# Look what I have just received



## pkjames (Sep 28, 2015)

You have seen Blue 1 Mizu-honyaki,.
You have seen 300mm Sakimaru Takobiki, probably 330mm max. 

I bet not many of you have seen one of this before: Sakimaru Takobiki, Blue 1 Mizu-honyaki, extra wide profile in *390mm*, yes, 390mm LOL

This is one of those fun projects that just pops up into your mind once in a while. I am lucky enough that Aoki-san actually entertained my request. I have to say master Kenji Togashi and master Hirosugu Tosa are soooo incredibly skilled, they can just do whatever crazy things you ask them to do, and finish it beautifully!

I am still figuring out the handle design, and due to the upcoming Japan trip, I won't get a handle before probably November, but I still want to share some pics with ya.

Chees,
James

============
It may not be very impressive by itself






Front side kanji reads: Takayuki Syousin Blue 1 Mizu-honykai (sorry for the oil on the blade, I don't want to get rid of it just yet)
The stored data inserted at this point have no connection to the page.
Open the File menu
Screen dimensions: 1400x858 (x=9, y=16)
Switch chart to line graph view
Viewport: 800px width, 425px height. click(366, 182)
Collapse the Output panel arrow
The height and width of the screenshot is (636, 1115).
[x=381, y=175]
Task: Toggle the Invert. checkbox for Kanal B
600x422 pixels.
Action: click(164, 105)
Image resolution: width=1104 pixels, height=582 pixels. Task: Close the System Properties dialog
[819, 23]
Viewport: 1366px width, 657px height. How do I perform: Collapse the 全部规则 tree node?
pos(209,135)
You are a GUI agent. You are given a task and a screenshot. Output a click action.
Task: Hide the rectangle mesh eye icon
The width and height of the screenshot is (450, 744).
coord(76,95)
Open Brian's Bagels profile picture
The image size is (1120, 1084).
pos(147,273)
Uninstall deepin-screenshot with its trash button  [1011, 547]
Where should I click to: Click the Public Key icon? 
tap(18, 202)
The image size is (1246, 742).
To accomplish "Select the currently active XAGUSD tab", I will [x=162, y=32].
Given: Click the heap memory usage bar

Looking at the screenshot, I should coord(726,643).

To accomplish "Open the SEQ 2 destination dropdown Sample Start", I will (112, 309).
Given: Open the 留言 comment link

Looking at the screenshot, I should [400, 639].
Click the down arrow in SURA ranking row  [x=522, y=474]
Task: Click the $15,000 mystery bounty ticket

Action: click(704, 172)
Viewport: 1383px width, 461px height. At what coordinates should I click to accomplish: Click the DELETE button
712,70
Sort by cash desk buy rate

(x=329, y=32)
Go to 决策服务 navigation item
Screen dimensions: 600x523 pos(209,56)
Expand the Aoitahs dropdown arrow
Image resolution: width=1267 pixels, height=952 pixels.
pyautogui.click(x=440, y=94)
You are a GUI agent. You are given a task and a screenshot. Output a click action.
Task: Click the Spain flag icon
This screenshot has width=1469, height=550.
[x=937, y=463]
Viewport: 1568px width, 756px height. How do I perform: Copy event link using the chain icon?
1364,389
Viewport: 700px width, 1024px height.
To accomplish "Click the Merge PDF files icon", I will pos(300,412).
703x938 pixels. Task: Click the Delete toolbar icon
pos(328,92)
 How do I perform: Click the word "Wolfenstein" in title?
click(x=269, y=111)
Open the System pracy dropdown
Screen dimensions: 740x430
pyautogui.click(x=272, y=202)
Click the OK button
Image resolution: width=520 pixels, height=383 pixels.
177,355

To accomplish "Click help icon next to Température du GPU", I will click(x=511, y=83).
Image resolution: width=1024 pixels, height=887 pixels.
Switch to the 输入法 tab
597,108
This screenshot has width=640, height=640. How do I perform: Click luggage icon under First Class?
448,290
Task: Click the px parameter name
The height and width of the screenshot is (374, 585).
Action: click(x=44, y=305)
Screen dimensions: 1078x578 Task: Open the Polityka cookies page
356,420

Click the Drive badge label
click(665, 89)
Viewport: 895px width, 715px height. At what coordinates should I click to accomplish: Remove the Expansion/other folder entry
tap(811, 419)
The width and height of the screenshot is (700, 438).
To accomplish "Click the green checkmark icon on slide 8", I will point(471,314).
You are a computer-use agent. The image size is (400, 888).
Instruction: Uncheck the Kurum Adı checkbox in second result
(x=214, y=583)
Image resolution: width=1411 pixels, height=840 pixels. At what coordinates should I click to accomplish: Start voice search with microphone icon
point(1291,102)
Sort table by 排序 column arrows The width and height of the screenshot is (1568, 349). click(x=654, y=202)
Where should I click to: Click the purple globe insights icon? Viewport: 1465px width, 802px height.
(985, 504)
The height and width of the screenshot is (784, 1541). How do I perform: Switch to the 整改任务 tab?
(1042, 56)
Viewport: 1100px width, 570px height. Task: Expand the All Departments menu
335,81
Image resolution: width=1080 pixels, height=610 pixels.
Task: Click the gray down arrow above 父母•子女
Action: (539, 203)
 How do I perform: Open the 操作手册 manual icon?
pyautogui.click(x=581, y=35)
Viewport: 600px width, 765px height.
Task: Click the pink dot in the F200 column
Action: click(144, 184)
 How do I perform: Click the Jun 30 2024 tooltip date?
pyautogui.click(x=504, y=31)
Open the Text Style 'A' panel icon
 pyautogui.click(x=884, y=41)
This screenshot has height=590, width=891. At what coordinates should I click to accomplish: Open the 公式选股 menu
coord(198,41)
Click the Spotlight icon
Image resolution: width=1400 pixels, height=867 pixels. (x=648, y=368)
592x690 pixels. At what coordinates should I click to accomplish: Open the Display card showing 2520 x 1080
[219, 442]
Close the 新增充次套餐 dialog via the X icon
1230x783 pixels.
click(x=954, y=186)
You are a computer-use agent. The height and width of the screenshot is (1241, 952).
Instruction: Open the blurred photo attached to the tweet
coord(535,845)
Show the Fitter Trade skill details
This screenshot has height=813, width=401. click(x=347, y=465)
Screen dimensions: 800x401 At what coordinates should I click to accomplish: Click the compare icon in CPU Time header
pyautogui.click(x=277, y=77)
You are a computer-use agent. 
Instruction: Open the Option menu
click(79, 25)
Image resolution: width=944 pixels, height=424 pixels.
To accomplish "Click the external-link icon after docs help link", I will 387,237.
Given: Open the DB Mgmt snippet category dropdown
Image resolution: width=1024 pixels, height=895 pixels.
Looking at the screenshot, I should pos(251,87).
Ura side: master Togashi's logo, you can also see a faint hamon close to the right side (the hamon on blue 1 steel is very light)





Now you can feel the difference:
top: shig 270 yanaigi
mid: syousin blue 1 mizu-honyaki sakiramu takobiki 300mm
bot: syousin blue 1 mizu-honyaki sakiramu takobiki 300mm


----------



## Asteger (Sep 28, 2015)

My goodness. What will you do with it?


----------



## pkjames (Sep 28, 2015)

not sure yet, i certainly don't have the skill nor the fish. so maybe just try my best to get her a nice hardwood saya. Would be a very fun woodworking project. Then list it on the site to show off master Togashi's skill


----------



## skiajl6297 (Sep 28, 2015)

It's a sword!


----------



## Asteger (Sep 28, 2015)

Def a sword



pkjames said:


> Asteger said:
> 
> 
> > My goodness. What will you do with it?
> ...



Same reason why I currently don't own more than 2 fish-related knives. The Shigefusa looks in mint (ahem, unused) condition too! Surely there are some nice fish to be found in Sydney?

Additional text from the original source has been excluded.